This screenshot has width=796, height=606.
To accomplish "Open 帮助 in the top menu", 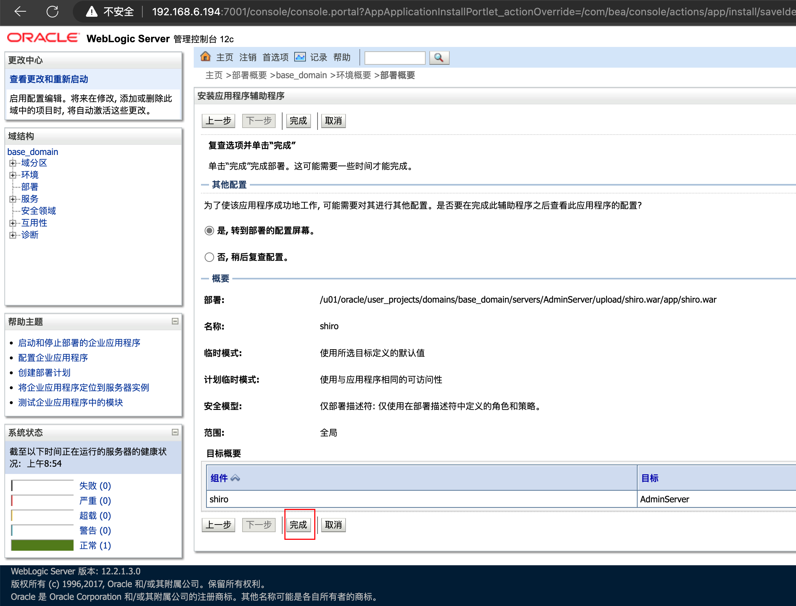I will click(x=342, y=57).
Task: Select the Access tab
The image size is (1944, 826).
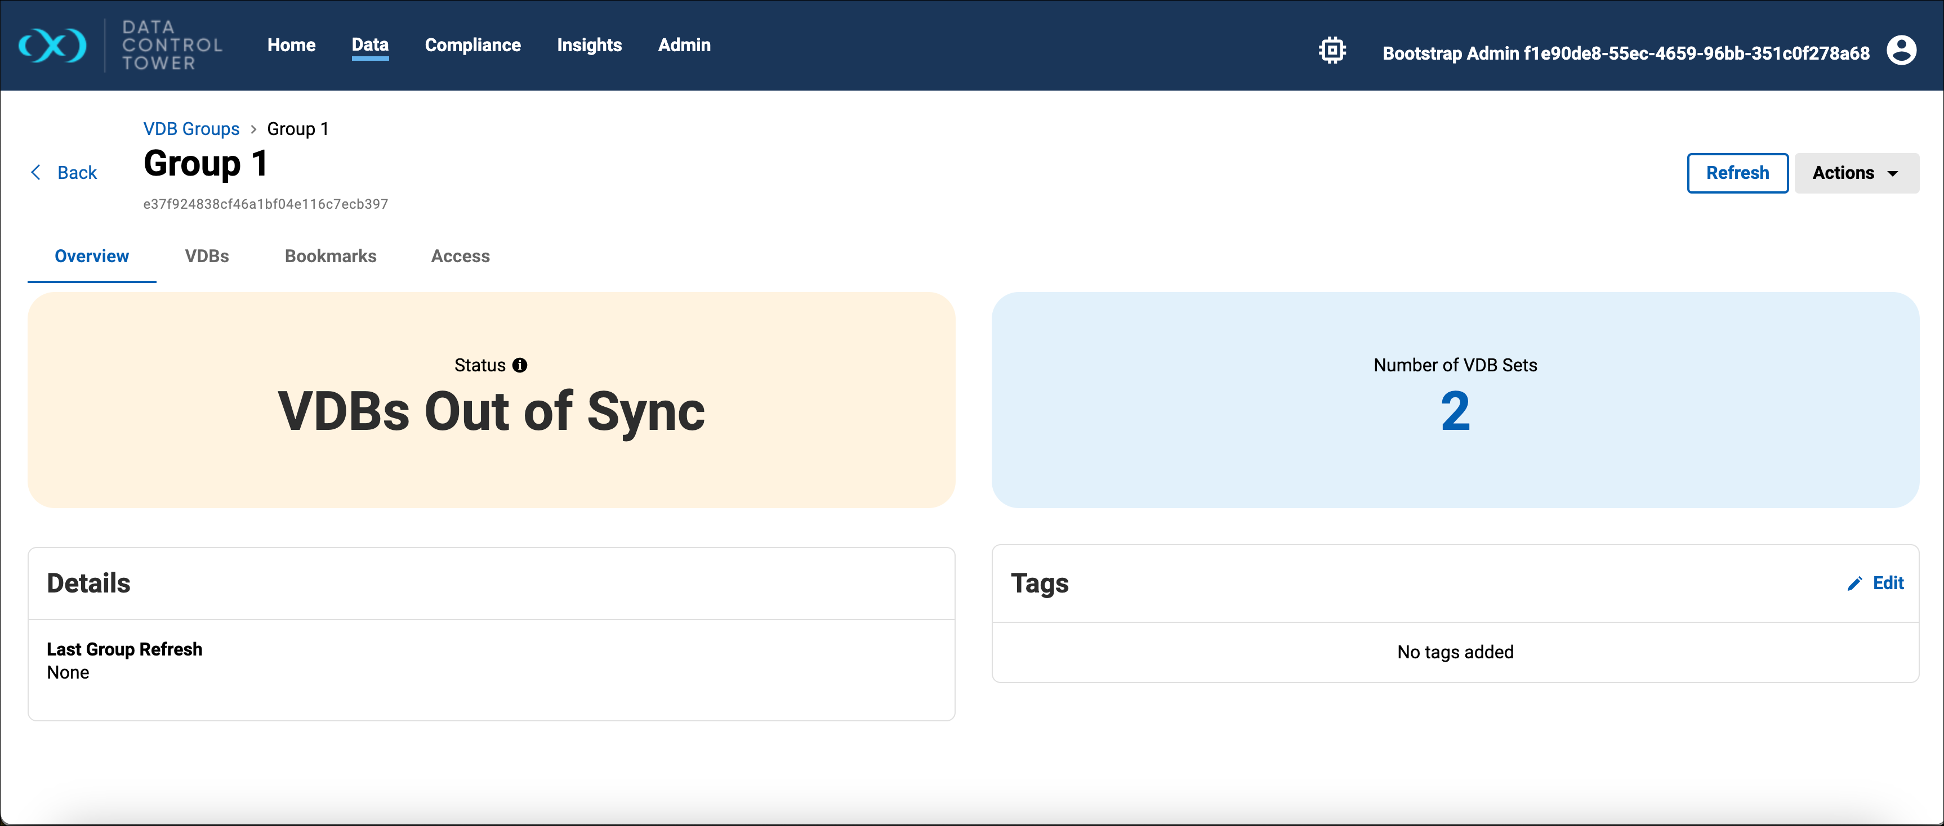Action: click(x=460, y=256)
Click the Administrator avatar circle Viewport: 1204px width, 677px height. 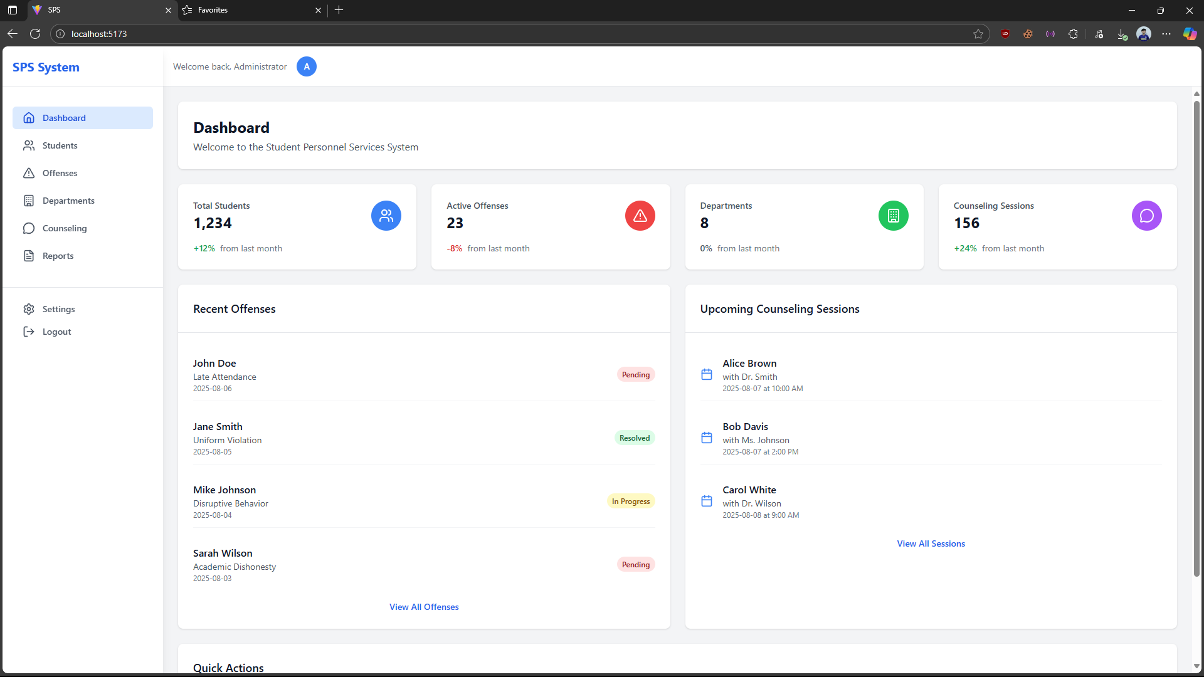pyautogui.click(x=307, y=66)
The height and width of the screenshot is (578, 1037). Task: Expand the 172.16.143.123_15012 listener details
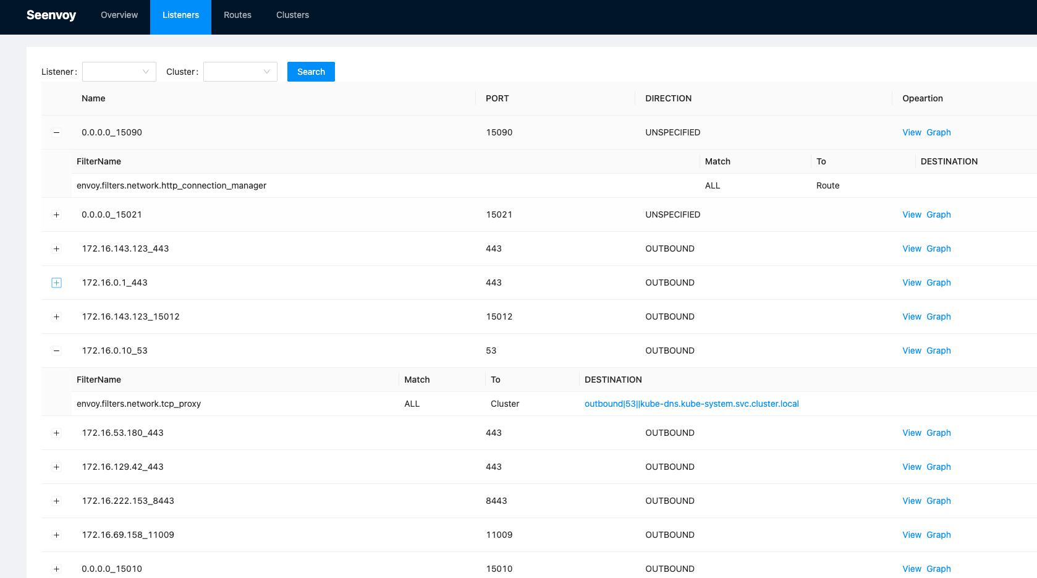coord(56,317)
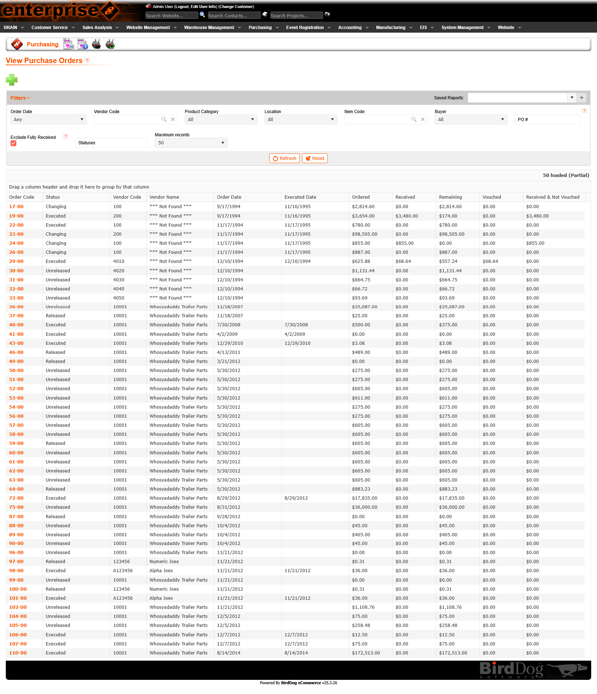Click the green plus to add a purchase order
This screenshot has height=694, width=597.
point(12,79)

- [DESCRIPTION OF THE TASK]: Pictures excluded, copy exactly the lines running from the one with "The height and" through the last line of the material.

- [EXERCISE RESPONSE]:
The height and width of the screenshot is (578, 1037). Task: Expand the 172.16.143.123_15012 listener details
coord(56,317)
Click the green plus to add a purchase order
This screenshot has height=694, width=597.
point(12,79)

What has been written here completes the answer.